National Pension System: How withdrawals from Tier II NPS account should be taxed : 02-09-2020

Before we discuss the taxation rules for the Tier II account under the National Pension System (NPS), let me briefly touch upon the types of accounts under NPS. One can have two type of accounts under NPS. First is the Tier I account, which is the main account and is also called pension account. The second is called Tier II account, which is like your savings account where you can deposit and withdraw money as and when you want. You can also transfer money from the Tier II account to the Tier I account and not vice versa.

Though tax benefits for contribution to the Tier I NPS account are available to all subscribers, tax benefits in respect of the Tier II account are available only to the Central government employees with three years lock-in period.
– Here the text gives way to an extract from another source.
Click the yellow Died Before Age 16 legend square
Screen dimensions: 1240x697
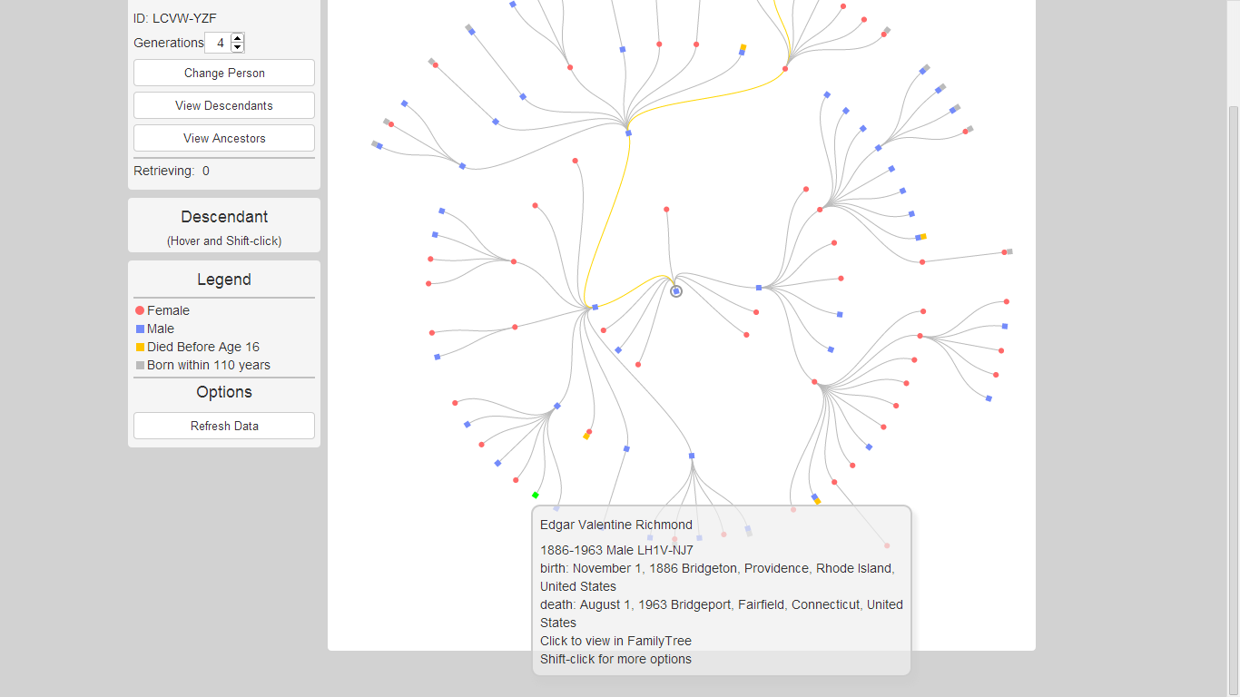pos(139,347)
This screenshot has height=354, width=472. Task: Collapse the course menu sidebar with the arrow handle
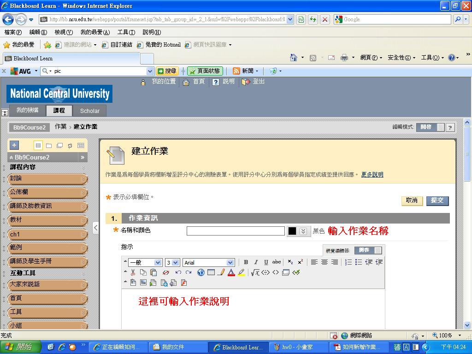tap(95, 228)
In this article I wish to explain how the withdrawal from the Tier II account should be taxed. Let us discuss the same.

Are withdrawals from Tier II NPS account taxable?
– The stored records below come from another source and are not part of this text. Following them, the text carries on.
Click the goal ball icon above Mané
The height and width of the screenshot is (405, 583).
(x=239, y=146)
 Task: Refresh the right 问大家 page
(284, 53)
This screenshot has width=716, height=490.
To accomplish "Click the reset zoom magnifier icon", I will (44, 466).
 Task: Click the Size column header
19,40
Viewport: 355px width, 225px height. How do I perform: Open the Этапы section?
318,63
Section 10 (12A) of the Income Tax Act exempts up to 60% of the amount withdrawn on closure of the account or at the time of opting out of scheme referred to in Section 80CCD. Likewise, Section 10 (12B) exempts upto 25% of the contribution made by an employee on partial withdrawal from the scheme referred to in Section 80CCD. Section 80 CCD obliviously refers to the tier I account as the deduction for contribution under Section 80 CCD is available for contribution made towards the Tier I account only and not the Tier II account. There is no direct reference to the Tier II account under Income Tax Laws except under the newly-introduced sub section of Section 80C(2)(xxv).

There is no direct provision for taxation of withdrawal of the Tier II account in the Income Tax Act. The tax laws cannot contemplate and provide for all the possible situations. If tax laws do not provide for taxation of any specific item, it does not by default means that it should invariably be taxed fully or is to be treated as tax-free. So, such a situation should be understood and decided logically and with common sense. The law makers would not have contemplated to tax an amount at the time of withdrawal if no tax benefit has ever been claimed at the time of deposit/investment of such money. The withdrawals from the Tier II account are like your regular withdrawals from your savings bank account which are not taxed except to the extent of interest credited in the account.

I draw my support from provisions of Section 80CCC. Section 80CCC(1) provides for tax benefits in respect of the premium paid for annuity purchased by an individual. Section 80 CCC(2) provides for taxing surrender value of such a policy. However, this section restricts the taxable portion to the extent to which the tax payer has claimed tax benefits under Section 80 CCC(1) and not beyond that except the accretion to the investment.

How the withdrawals should logically be taxed

Due to the reasons explained above, I am of the strong opinion that by no stretch of imagination the entire money on withdrawal from the Tier II account can be taxed. What can be taxed logically is the appreciation, if any. Since the investment made in the Tier II account does not carry any fixed rate of return like fixed deposits or bonds or debentures, the appreciation cannot be taxed under the head “Income from other sources”.

Moreover as you are allotted units for each portion of different category of equity and debts, it is very easy for you to compute profits with reference to the cost of units used for withdrawal. The difference between NAV of purchase date and redemption date has to be multiplied by the number of units used for redemption to arrive at the profit on realised on redemption.

Since investment in NPS can neither be called listed equity shares nor can be treated as units of equity mutual funds, the investment shall become long term only if the units are held for 36 months or more. As no Securities Transactions Tax (STT) is paid at the time of redemption, the same will not be taxed as equity-oriented schemes even in respect of your equity component and will be taxed at flat 20% after indexation if held for more than 36 months. If the units are redeemed before 36 months, the profits realised shall be treated as short-term capital gains.

Please note that what is stated here is not the legal provision in absence of any specific provision in the Income Tax Act, but is purely my opinion arrived at by applying common sense and sheer logic, and may therefore be appreciated accordingly. In view of the confusion surrounding tax on withdrawal for the tier II account, the government should ideally make the legal position clear as soon as possible. This will help many people to take the decision to avail the benefit of the low cost investment avenue.